Tomorrow, though, more stupid stuff on Homer, Virgil, and Dante for you librarian types.


  1. Mitch Abolm is the author of a very fiction book “Tuesday’s with Morrie” and “The Five People you meet in Heaven”. What a fake!!! He led everyone along like his first book was real, and it was fiction. How lame. Go Rowling!!!!!!!!!

  2. Arabella Figg says

    If it’s any comfort, John, Alan Rickman made Entertainment Weekly’s July 6 issue, 100 Stars We Love Right Now. He was #4 (although the listings weren’t in order. He was termed Most Valuable Player, page 40, for his performance in OotP.

    The text calls him “the icy, humorless magic instructor” and “Rickman may not be on screen long–but he owns every minute. He’s magnificently intimidating…turning a simple retort (“no idea”) into a mini-symphony of contempt.’

    Oops, kitties in the catnip again, got to get them off the ceiling!

  3. Rhonda Byrne is the author of “the Secret” DVD and book released last year. “the Secret” is a new age self-help quasi-religious genre-breaker in that it boasts that specific historical figures knew the Secret, which is basically the Law of Attraction: absolute belief in a “friendly universe” and maintaining postive thinking at all times will bring good things to the believer, including good health and great wealth.

    The Secret is not unlike Ron Wealey’s belief that having drunk of Felix be became lucky (when in fact he had not drunk felix at all, Harry tricked him) it’s all about the attitude.

  4. Arabella Figg says

    I don’t believe The Secret and Ron’s felix experience follow. Ron was deceived into believing he’d been given it. He didn’t choose to originate the idea he was lucky (positive thinking).

    Whereas The Secret appears to be prosperity theology wrapped up for a secular audience, promising good if one “thinks right,” blaming those without “the correct attitude” for poor health and problems out of their control. Such Pharisaical thinking infuriated Jesus and is far from what he taught.

    When Ron subsequently played Quidditch without the felix deception, he again had difficulties.

    Oh dear! The kitties are trying to snag the chocolate truffles….

  5. GothicForest says

    I remember hearing that J. Rowling “visualized instant fame and fortune” for her books; if so, she’s a poster child for The Secret. I haven’t read Byrne’s book, but lots of the teachers on her DVD are very cool and worth checking out. These all say that attitude alone doesn’t do it–you have to get in action and do the work, just as Jo planned and wrote these wonderful books.

    This is my first post and I have to mention how much I enjoyed the Five Keys. Thanks John.

  6. John,

    Mitch Albom is one of my all time favorite writers. When I lived back in Michigan I wouldn’t miss reading one of his columns, even though I generally don’t make it a point to read the sports page.

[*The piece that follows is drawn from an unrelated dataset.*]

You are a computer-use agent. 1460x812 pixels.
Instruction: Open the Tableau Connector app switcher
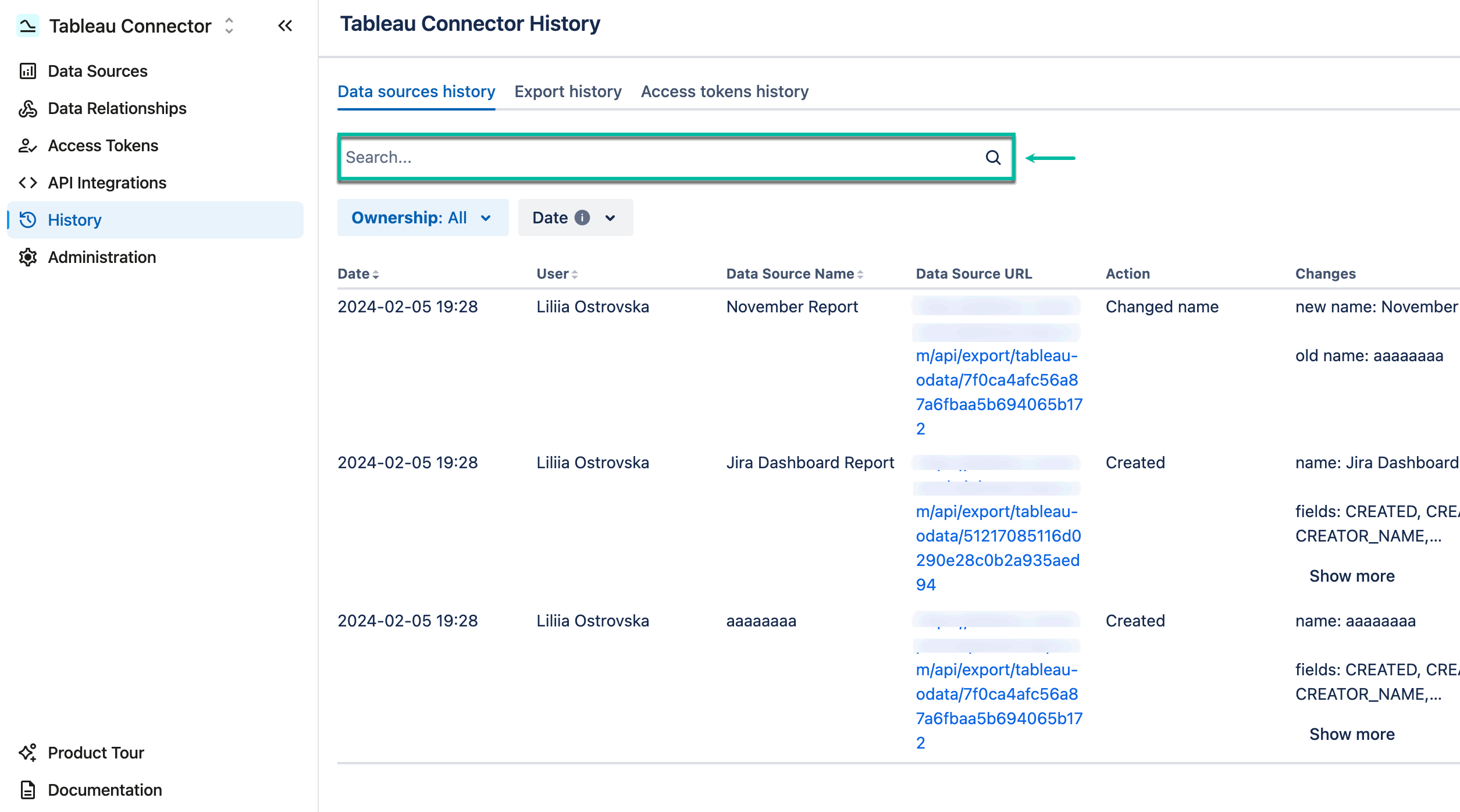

    That’s because his writing is so compelling.

    From his online bio at the Detroit Free Press:

    “Albom has won the Associated Press Sports Editors national column-writing contest 13 times. He is the only columnist to win the award, the highest in sports journalism, more than once.”

    Albom is a workaholic.

    He not only writes a regular column, he’s written nine books, several plays, and does a radio talk show for WJR.

    And I must defend Mitch against the accusation made by “Rumor.” The book “Tuesdays with Morrie” was not fiction. It was his way to remember the life lessons that his favorite college professor taught him as he was dying of ALS.

    Morrie Schwartz had been a guest on Ted Koppel’s “Nightline” and Mitch happened to come across that broadcast and was shocked to see his old professor. It was the trigger for Mitch to reconnect with Morrie.

    Ted Koppel will never forget Morrie either, and on his last broadcast of “Nightline” he re-aired the interviews with Morrie.

    I will read just about anything that Mitch Albom has written. The notable exception is his book about Bo Schembechler. Being a Michigan State partisan, I do not genuflect at the altar of Schembechler.

    I would also say that the book “The Five People You Meet in Heaven” is probably the most elegant novel I have ever read. It has no extraneous anything. It is a short novel, only 224 pages, but it is exactly as long as it needs to be to tell the story.